Change is good, even when it costs a bit more
I’m sure that you, like me, occasionally stop and reflect upon all the changes that have occurred in our region over the years.
Recently, Diane was working on a story about genealogy and, as she was sharing with me how interesting the interview had gone, she also said, “You know where the house was? … It was the old Cripps farm property.”
If you’re new to the community, then chances are you probably wouldn’t remember the farm, but for those of us whose roots go a little deeper, all will remember the Cripps farm as the “place to be” every autumn for its pumpkin patch.
These times of contemplation and reflection are good for the soul — at least they are for me. I need that introspection to ensure I’m not too set in my ways and to challenge my brain to bring back from its depth old memories that I never want to lose.
I think we all do it.
This week, I drove by the Rotary Splash Pad at Starlite Beach one afternoon and it was empty, no water was running and, as evidenced by the dry concrete, no youngsters had been by using it that day. It didn’t take long to dawn on me that, since school was back in session across the region, that would only make sense that use of the equipment in the early afternoon would be minimal at best, since most kids should be in class.
As I was thinking about that, I also thought how wonderful that addition has been for our community this summer. It was the perfect summer to launch such a park and every time I drove by, there always were youngsters having fun and running around — enjoying the many features of the water wonderland.
The Rotary Splash Pad has changed the face of Starlite considerably, and the change has been a great addition to our community. Not only does it add to the quality of life for city residents, it also is a wonderful magnet to bring in visitors and guests from outside the city.
And that fact has not been lost on area tourism, chamber and city officials.

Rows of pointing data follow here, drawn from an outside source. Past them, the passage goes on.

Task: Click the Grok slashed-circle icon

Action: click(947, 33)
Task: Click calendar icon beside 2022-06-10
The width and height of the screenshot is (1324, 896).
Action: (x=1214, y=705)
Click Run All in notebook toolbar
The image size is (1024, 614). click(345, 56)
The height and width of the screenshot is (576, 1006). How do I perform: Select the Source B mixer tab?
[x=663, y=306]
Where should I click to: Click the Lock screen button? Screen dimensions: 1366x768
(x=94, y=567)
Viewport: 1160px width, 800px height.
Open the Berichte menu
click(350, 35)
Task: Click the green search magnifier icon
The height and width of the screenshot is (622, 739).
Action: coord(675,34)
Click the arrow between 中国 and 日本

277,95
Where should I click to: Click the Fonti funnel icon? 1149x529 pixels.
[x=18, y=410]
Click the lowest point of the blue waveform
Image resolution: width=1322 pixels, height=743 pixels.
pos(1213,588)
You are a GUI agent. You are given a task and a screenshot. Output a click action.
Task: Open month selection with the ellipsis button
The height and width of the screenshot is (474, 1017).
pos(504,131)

While water expenses at the park have exceeded initial budget estimations, it doesn’t seem to be a huge concern to city officials. First, it was hard to estimate expenses for something that was brand new. In my estimation, I’m sure those working on the estimates did their very best to reflect the best numbers they could with the information on hand, but I’m also sure they were probably more “guesstimates” than estimates.
City officials estimated monthly expenses at $12,000. July’s water bill to the city was around $16,400, while August’s came in at $15,900. Longer hours of operation during the initial grand opening and a very warm summer certainly contributed to the larger numbers.
Even still, City Manager Greg Sundin, speaking to True North radio this week, didn’t seem overly troubled by the numbers.
“The overall effect of the splash pad on the community has been very positive,” Sundin told the radio station. “It’s a great asset. Is there a cost? Yes. But the overall benefit to the community, especially youth, outweighs the cost.”
I appreciate such a progressive perspective about the park, and the water being used there. It is exactly the kind of thinking I want to see from our elected officials, and Sundin said everything I wanted to hear about this unique new addition.
As the days grow shorter and the air outside begins to cool, the days of the pad’s operation are nearing an end for this season. The splash pad will probably be closed at the end of September.
Then we all will have to wait until May of next year to experience it again, but the anticipation will only add excitement to the eventual spring opening.
As I think about change, the Rotary Splash Pad is the perfect example of a project that wonderfully has improved the quality of life for all of us.